Document excerpt:
As filed with the Securities and Exchange Commission on August 20, 2013
Registration No. 333-185312
UNITED STATES
SECURITIES AND EXCHANGE COMMISSION
Washington, D.C. 20549
POST-EFFECTIVE AMENDMENT NO. 1
TO
FORM S-3
REGISTRATION STATEMENT
UNDER
THE SECURITIES ACT OF 1933
MARKET LEADER, INC.
(Exact name of registrant as specified in its charter)
Washington | 91-1982679 | |
(State or other jurisdiction of incorporation or organization) | (I.R.S. Employer Identification Number) |
11332 NE 122nd Way, Suite 200
Kirkland, Washington 98034
(425) 952-5500
(Address, including zip code, and telephone number, including area code, of registrant’s principal executive offices)
Ian Morris
Chief Executive Officer and President
Market Leader, Inc.
11332 NE 122nd Way, Suite 200
Kirkland, Washington 98034
(425) 952-5500
(Name, address, including zip code, and telephone number, including area code, of agent for service)
Copies to:
Eric DeJong Perkins Coie LLP 1201 Third Avenue, Suite 4900 Seattle, Washington 98101-3099 (206) 359-8000 | Gregg Eskenazi General Counsel Market Leader, Inc. 11332 NE 122nd Way, Suite 200 Kirkland, Washington 98034 (425) 952-5500 |
Approximate date of commencement of proposed sale to the public: Not applicable. This Amendment No. 1 relates to the deregistration of unsold securities.
If the only securities being registered on this Form are being offered pursuant to dividend or interest reinvestment plans, please check the following box. ¨
If any of the securities being registered on this Form are to be offered on a delayed or continuous basis pursuant to Rule 415 under the Securities Act of 1933, other than securities offered only in connection with dividend or interest reinvestment plans, check the following box. ¨
If this Form is filed to register additional securities for an offering pursuant to Rule 462(b) under the Securities Act, please check the following box and list the Securities Act registration statement number of the earlier effective registration statement for the same offering. ¨
If this Form is a post-effective amendment filed pursuant to Rule 462(c) under the Securities Act, check the following box and list the Securities Act registration statement number of the earlier effective registration statement for the same offering. ¨
If this Form is a registration statement pursuant to General Instruction I.D. or a post-effective amendment thereto that shall become effective upon filing with the Commission pursuant to Rule 462(e) under the Securities Act, check the following box. ¨
If this Form is a post-effective amendment to a registration statement filed pursuant to General Instruction I.D. filed to register additional securities or additional classes of securities pursuant to Rule 413(b) under the Securities Act, check the following box. ¨
Indicate by check mark whether the registrant is a large accelerated filer, an accelerated filer, a non-accelerated filer, or a smaller reporting company. See the definitions of “large accelerated filer,” “accelerated filer” and “smaller reporting company” in Rule 12b-2 of the Exchange Act.:
Large accelerated filer | ¨ | Accelerated filer | x | |||
Non-accelerated filer | ¨ (Do not check if a smaller reporting company) | Smaller reporting company | ¨ |
EXPLANATORY STATEMENT: DEREGISTRATION OF SECURITIES
This Post-Effective Amendment No. 1 (the “Amendment”) relates to the Registration Statement on Form S-3 (the “Registration Statement”), File No. 333-185312, of Market Leader, Inc. (the “Company”), which was filed with the Securities and Exchange Commission (the “SEC”) on December 6, 2012 and became effective on December 17, 2012. The Company has filed this Amendment to withdraw and remove from registration the Company’s unissued and unsold (i) shares of common stock, $0.001 par value per share, (ii) shares of preferred stock, $0.001 par value per share, (iii) shares of convertible preferred stock, $0.001 par value per share, (iv) debt securities, (v) convertible debt securities, (vi) stock purchase contracts, (vii) stock purchase units and (viii) warrants.

Collected material:
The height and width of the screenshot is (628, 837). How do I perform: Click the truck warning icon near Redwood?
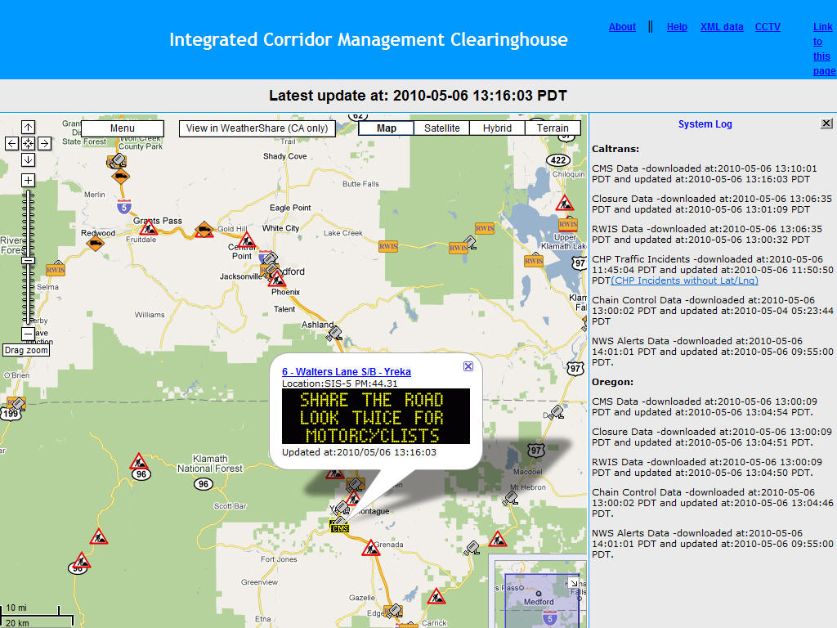96,241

Your tasks:
a. Which types of securities does the Market Leader filing remove from registration? List all of them.
b. Rewrite the paragraph of the Market Leader filing that begins "This Post-Effective Amendment No. 1 (the “Amendment”)" as a short bulleted list that keeps its main facts.
The material has no connection to the Market Leader filing.

Results of the exercise:
a.
- Shares of common stock, $0.001 par value per share
- Shares of preferred stock, $0.001 par value per share
- Shares of convertible preferred stock, $0.001 par value per share
- Debt securities
- Convertible debt securities
- Stock purchase contracts
- Stock purchase units
- Warrants

b.
- The Amendment relates to Market Leader, Inc.'s Registration Statement on Form S-3, File No. 333-185312.
- The Registration Statement was filed with the SEC on December 6, 2012, and became effective on December 17, 2012.
- The Amendment withdraws and removes from registration the Company's unissued and unsold securities:
  - common stock, preferred stock and convertible preferred stock, each $0.001 par value per share
  - debt securities and convertible debt securities
  - stock purchase contracts and stock purchase units
  - warrants